1 It is contended that the question being one of intention, to be ascertained by reference to the whole will, in which the word “value” does not occur at all, the testatrix must have intended to devise to each of her children one-half of the homestead tract of land, in acres by metes and bounds, without any reference whatever to the value of the respective portions, somewhat, as we suppose, in the nature of a specific devise to each. If Mrs. Bigham had so desired, she might have had the dividing line run in her lifetime, and made a separate specific devise to her children of his or her part; she, however, did not do so, but instead devised the whole tract to both. We can not see that any part of the will, or the whole taken together, would authorize the construction contended for. The granting words are: “I give to my son, L. Smiley Bigham, and my daughter, Mary M. Bigham, all my interest in the homestead tract of land, the said tract to be equally divided between them,” naming them. Suppose nothing further had been said, could there be any doubt about the proper construction? for that would make, under paragraph second, precisely the case which we have under paragraph seven of the will. The words “to be equally divided” are familiar in wills, and have a settled meaning. It must be understood, that the testatrix used them in their ordinary sense, as indicating, not equality in area, but in value. Does the insertion of the other words of the second clause, in regard to the manner in which the dividing line should be run, alter the case? The directions were that “said dividing line to be run across the tract, so as to give the said L. Smiley Bigham his part bordering on the Great Pee Dee Biver, and to the said Mary M. Bigham her part on the west, and including the old homestead,” &c. This was the only limitation prescribed for the location of that line. This can be observed by the commissioners in partition, and we do not understand that it changed the rights of the parties, as tenants in common of the homestead tract, subject to the directions aforesaid. *504Equality in value can be secured by applying the doctrine of owelty of partition.

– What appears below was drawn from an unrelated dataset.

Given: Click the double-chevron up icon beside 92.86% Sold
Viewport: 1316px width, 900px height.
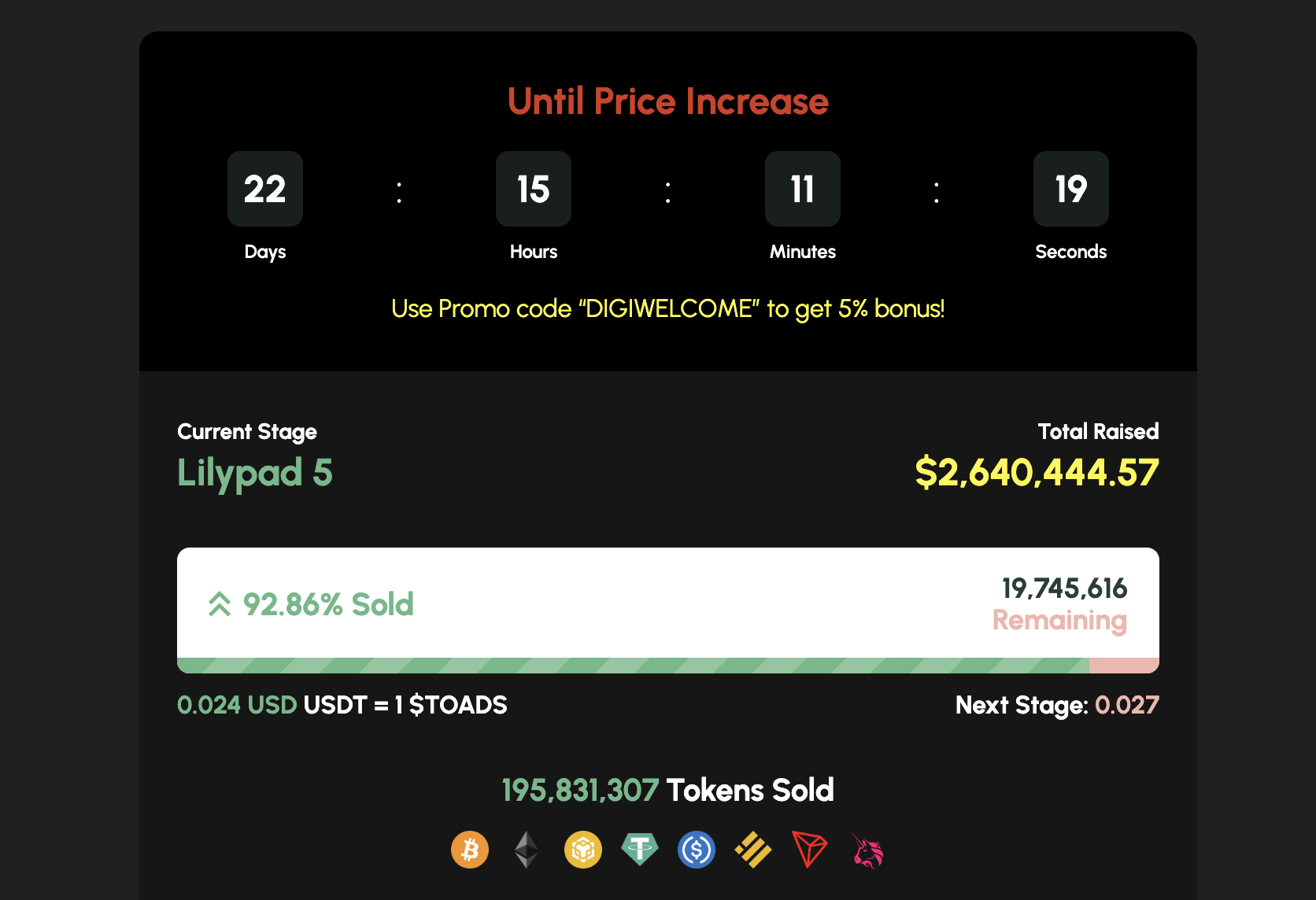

The judgment of this court is, that the judgment of the Circuit Court be affirmed.

Reference

Full Case Name
SANDERSON v. BIGHAM
Cited By
3 cases
Status
Published
Syllabus
1. Division Between Devisees. — Testatrix devised her homestead tract of land to S. and M., S. to have his part on the east end of the tract, starting at the river, and M. to have her part on the west end of the tract, said tract to be equally divided between S. and M., the dividing line to be run across the track so as to give S. his part bordering on the river, and to M. her part on the west and including- the homestead. Held, that S. and M. were entitled to a partition line that would give to each one-half of this tract in value, on the sides indicated by the will, and that an equal division by acres was not intended.